BEGIN Material for this exercise
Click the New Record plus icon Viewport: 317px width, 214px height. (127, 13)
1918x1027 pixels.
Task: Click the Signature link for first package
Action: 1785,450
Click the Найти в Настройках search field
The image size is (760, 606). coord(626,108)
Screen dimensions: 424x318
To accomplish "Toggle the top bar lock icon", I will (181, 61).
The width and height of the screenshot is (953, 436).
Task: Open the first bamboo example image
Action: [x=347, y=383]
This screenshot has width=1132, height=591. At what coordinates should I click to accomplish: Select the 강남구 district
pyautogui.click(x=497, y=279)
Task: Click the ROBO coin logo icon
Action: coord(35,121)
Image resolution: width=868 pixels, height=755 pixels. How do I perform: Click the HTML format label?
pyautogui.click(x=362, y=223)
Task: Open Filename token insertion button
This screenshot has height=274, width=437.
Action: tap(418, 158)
END Material for this exercise
(Task goal):
This exercise calls for the line containing "Screen dimensions: 424x318" and each line after it in the records, copied exactly.

(Solution for this task):
Screen dimensions: 424x318
To accomplish "Toggle the top bar lock icon", I will (181, 61).
The width and height of the screenshot is (953, 436).
Task: Open the first bamboo example image
Action: [x=347, y=383]
This screenshot has width=1132, height=591. At what coordinates should I click to accomplish: Select the 강남구 district
pyautogui.click(x=497, y=279)
Task: Click the ROBO coin logo icon
Action: coord(35,121)
Image resolution: width=868 pixels, height=755 pixels. How do I perform: Click the HTML format label?
pyautogui.click(x=362, y=223)
Task: Open Filename token insertion button
This screenshot has height=274, width=437.
Action: tap(418, 158)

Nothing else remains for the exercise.